Despite the likelihood of misuse, the app was marketed to children and teens.
“Snap’s founders did not decide this because they believed that their product was in any way appropriate or safe for children and teens; but rather, because it was a path to riches,” the lawsuit stated.
While there is a tipline for complaints about content ranging from bullying to human trafficking, deactivated accounts are quickly reconstituted with the same picture and a similar name, according to a former Drug Enforcement Agency special agent quoted in the lawsuit.
TikTok
Companies like TikTok and Google know when dangerous challenges such as blackout challenge are amplified and targeted at children, according to the lawsuit.
But while there are internal discussions about dangerous trends, the companies tend to take a wait-and-see approach, according to the lawsuit, “even when they know that such decision may result in the death of children.”
YouTube
The video sharing platform utilizes algorithmic recommendations that reinforce political biases and sometimes lead to radicalization, according to the suit.
The suit leans on a study by the Anti-Defamation League which found: “exposure to alternative YouTube channels can serve as gateways to extremist or white supremacist channels.”
Researchers at the University of California Davis also concluded that YouTube directed users – especially right-leaning users – to, “ideologically biased and increasingly radical content.”
Discord
An instant messaging app and social platform, Discord leaves teens vulnerable to receiving friend invitations from anyone in the same server, the lawsuit stated.

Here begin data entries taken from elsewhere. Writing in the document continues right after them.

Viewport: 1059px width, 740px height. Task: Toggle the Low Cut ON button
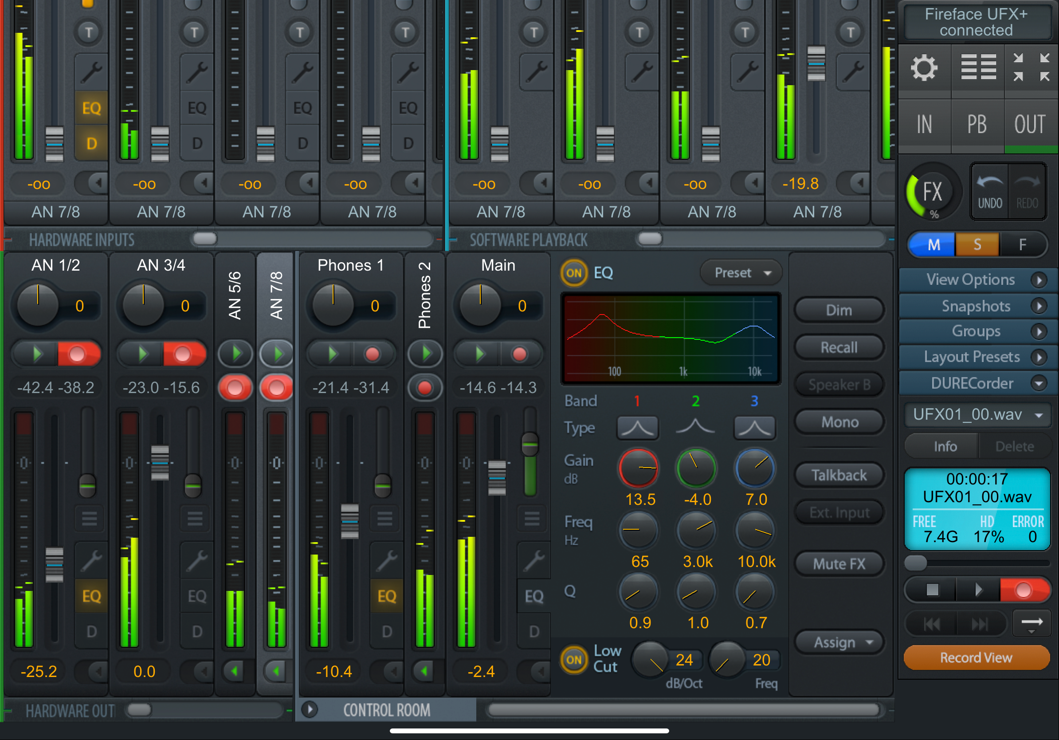click(x=573, y=659)
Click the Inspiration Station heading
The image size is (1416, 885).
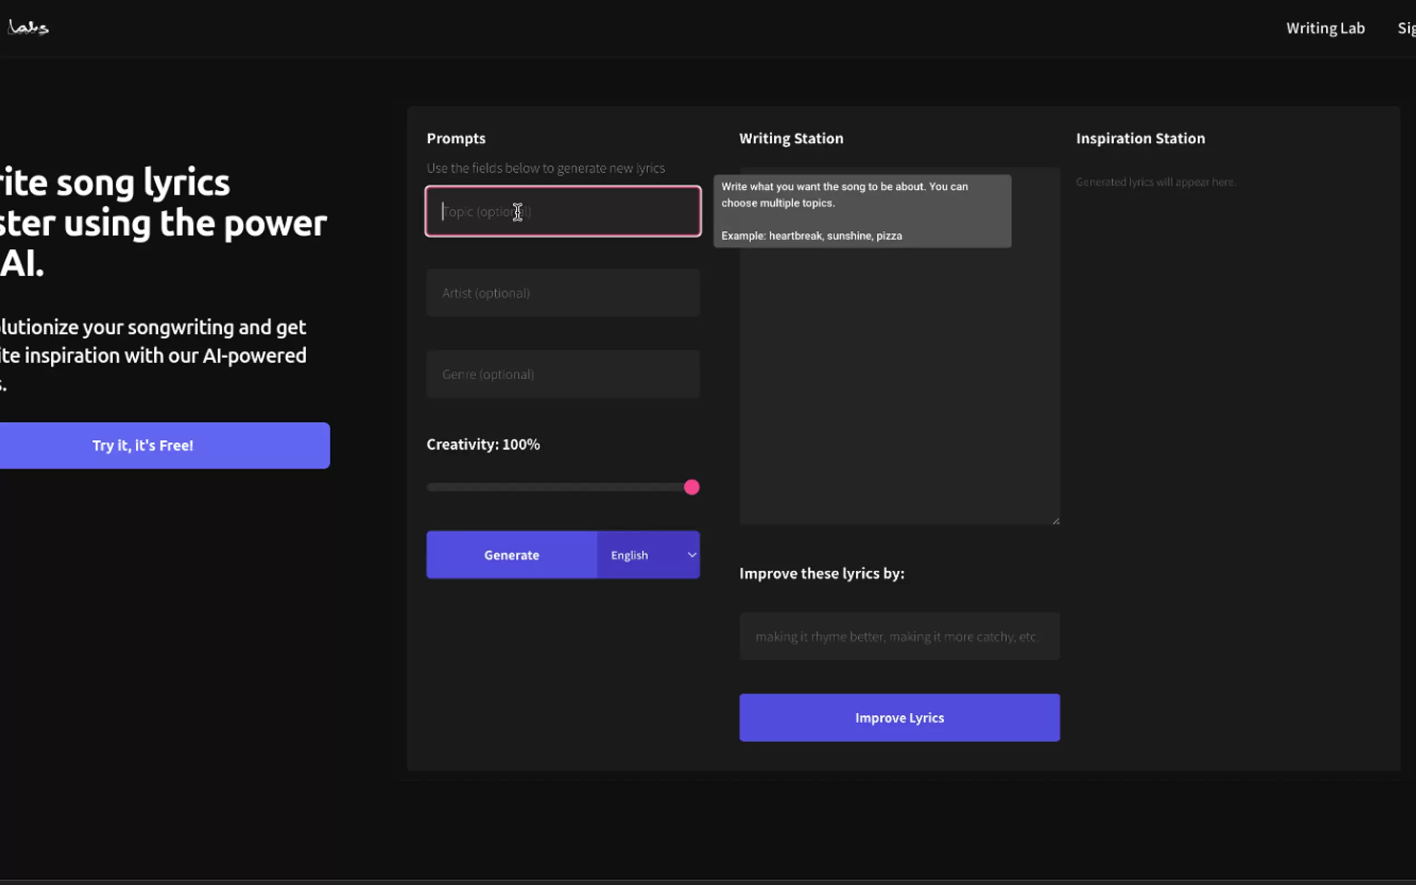tap(1140, 139)
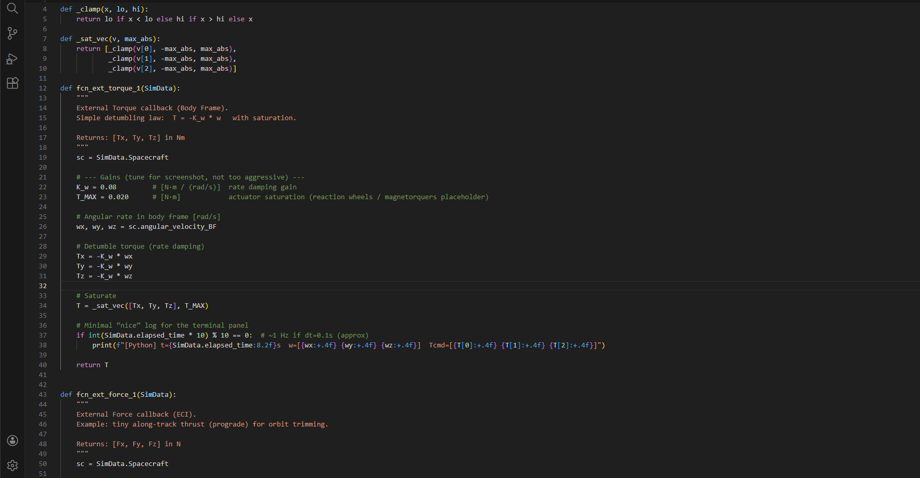
Task: Open the Extensions view
Action: pos(12,83)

“Discord in particular is popular for communities of neo-Nazis and white supremacists to socialize, share hateful memes,” the lawsuit stated, adding that the 2017 “Unite the Right” rally in Charlottesville, Virginia was largely planned on Discord.
The lawsuit quotes from a Slate article which identified Discord as: “an ideal place for far-right recruitment.”
“If you hang out with Nazis and racists long enough, what begins as cruel humor can give way to a set of convictions,” the Slate article stated.
The plaintiffs are requesting punitive and compensatory damages.
The lawsuit was launched in California because each of the companies have places of business in California and are: “essentially at home in this state,” the suit stated.
None of the charges have been proven in court.